## SET TASK
Return every line of the entries below that contains the string "height".
# DATASET EXCERPTS start
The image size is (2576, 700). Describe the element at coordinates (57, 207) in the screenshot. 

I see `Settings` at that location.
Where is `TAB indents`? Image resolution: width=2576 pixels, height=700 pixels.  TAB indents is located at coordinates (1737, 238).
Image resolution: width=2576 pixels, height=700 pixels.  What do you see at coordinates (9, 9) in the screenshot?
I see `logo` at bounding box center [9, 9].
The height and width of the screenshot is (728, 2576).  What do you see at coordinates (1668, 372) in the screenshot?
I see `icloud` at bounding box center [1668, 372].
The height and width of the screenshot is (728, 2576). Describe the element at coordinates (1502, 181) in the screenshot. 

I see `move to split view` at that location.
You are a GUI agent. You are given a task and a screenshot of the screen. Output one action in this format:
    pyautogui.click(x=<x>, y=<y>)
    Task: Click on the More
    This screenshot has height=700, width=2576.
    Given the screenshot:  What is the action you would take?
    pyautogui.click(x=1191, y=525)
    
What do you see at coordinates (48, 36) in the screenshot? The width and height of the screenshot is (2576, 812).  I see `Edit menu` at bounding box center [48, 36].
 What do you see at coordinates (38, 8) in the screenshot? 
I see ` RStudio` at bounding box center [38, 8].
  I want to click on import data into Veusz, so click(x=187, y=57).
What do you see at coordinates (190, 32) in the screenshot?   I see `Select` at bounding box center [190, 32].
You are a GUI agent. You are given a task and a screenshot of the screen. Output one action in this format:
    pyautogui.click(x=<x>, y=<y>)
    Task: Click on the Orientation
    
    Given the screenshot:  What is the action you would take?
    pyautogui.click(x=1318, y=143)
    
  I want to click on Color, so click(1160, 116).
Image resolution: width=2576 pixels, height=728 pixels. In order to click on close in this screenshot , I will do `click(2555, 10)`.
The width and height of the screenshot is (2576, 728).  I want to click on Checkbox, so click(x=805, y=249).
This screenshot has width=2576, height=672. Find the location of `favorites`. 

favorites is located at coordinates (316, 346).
# DATASET EXCERPTS end
## RESPONSE TO THE EXERCISE
Where is `TAB indents`? Image resolution: width=2576 pixels, height=700 pixels.  TAB indents is located at coordinates (1737, 238).
Image resolution: width=2576 pixels, height=700 pixels.  What do you see at coordinates (9, 9) in the screenshot?
The height and width of the screenshot is (728, 2576).  What do you see at coordinates (1668, 372) in the screenshot?
The height and width of the screenshot is (728, 2576). Describe the element at coordinates (1502, 181) in the screenshot. 
    This screenshot has height=700, width=2576.
What do you see at coordinates (48, 36) in the screenshot? The width and height of the screenshot is (2576, 812).  I see `Edit menu` at bounding box center [48, 36].
Image resolution: width=2576 pixels, height=728 pixels. In order to click on close in this screenshot , I will do `click(2555, 10)`.
The width and height of the screenshot is (2576, 728).  I want to click on Checkbox, so click(x=805, y=249).
This screenshot has width=2576, height=672. Find the location of `favorites`. 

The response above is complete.